HOW MUCH PROTECTION from copycats should inventors have? The law says that 17 years is the appropriate time over which replication of patented products should be prohibited. Nowdays, for a variety of reasons, few inventors receive that much protected marketing time. The drug companies--with the support of other regulated industries--are asking Congress to restore patent time lost to government review of their products.

Since Congress strengthened drug testing requirements in 1962, the review process has come to consume an increasing part of a new drug's patent life. This, the drug companies say, discourages research and, in the end, hurts the consumer by stalling medical breakthroughs and reducing the number of new drugs competing in the market.

There is not, in fact, much evidence to support the companies' claims of stifled research--and none to support their claims of resultant poverty. But there is a strong fairness argument in favor of the notion that innovation should not be discouraged by reason of government regulation. The drug industry, moreover, has made enormous contributions to medical progress in this and other countries, and, despite their often high prices, drugs still remain far and away the cheapest form of medical treatment.

Speeding up the review process for important new drugs can help--and the Food and Drug Administration has instituted a fast-track clearance for this purpose--but thorough testing of drugs is too important to public safety to push too far along this avenue. A safer form of relief would be to add some years to patent life to compensate for time lost in the government review process. How much extension is reasonable?

The drug companies, of course, would prefer to have the patent clock start running only after FDA approval has been given. But that would give the companies a degree of protection rarely enjoyed by non-regulated inventors. As modern technology makes the indentification of unique products increasingly difficult--especially in the highly competitive field of electronics--many inventors receive no protection at all. And patents cannot protect a product from being made obsolete by someone else's better invention. Even without government control, moreover, drug companies would need time to test their products for safety, assess their markets and develop a sales strategy.

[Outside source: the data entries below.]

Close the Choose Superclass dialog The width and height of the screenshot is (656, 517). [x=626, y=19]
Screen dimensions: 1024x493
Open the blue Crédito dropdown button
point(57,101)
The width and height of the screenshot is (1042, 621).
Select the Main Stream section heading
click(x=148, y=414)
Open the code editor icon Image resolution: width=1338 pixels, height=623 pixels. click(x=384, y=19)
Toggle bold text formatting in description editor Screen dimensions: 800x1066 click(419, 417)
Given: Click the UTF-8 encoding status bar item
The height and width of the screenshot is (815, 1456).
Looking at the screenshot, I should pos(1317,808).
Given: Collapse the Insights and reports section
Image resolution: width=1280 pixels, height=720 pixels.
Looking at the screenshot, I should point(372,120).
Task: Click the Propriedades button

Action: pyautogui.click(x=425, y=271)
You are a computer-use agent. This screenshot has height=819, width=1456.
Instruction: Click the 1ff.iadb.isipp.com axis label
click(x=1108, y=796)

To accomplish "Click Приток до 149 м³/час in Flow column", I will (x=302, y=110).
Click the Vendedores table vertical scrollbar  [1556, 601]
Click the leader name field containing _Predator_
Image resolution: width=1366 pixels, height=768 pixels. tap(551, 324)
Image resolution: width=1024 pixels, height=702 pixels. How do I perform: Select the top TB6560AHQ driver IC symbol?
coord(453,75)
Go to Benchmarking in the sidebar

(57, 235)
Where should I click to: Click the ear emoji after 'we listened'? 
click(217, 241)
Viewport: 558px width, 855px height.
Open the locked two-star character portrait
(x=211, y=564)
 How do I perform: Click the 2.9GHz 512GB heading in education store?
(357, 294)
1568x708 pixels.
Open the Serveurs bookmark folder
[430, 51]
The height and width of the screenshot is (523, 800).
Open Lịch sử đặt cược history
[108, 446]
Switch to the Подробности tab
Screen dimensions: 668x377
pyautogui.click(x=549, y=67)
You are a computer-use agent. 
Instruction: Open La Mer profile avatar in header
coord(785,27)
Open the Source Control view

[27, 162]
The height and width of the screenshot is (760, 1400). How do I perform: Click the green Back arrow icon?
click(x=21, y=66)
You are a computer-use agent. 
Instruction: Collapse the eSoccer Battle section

The drug companies have built strong support for their case in key congressional committees. Their position, however, is strongly opposed by consumer groups and generic drug companies, which argue that longer patent protection will push up drug prices and give the major drug companies unfair advantage. What is needed is--you guessed it--a compromise. A full 17 years after FDA approval is too much. But compensation for time actually lost to the review process--adjusting for delays caused by the company--is patently fair.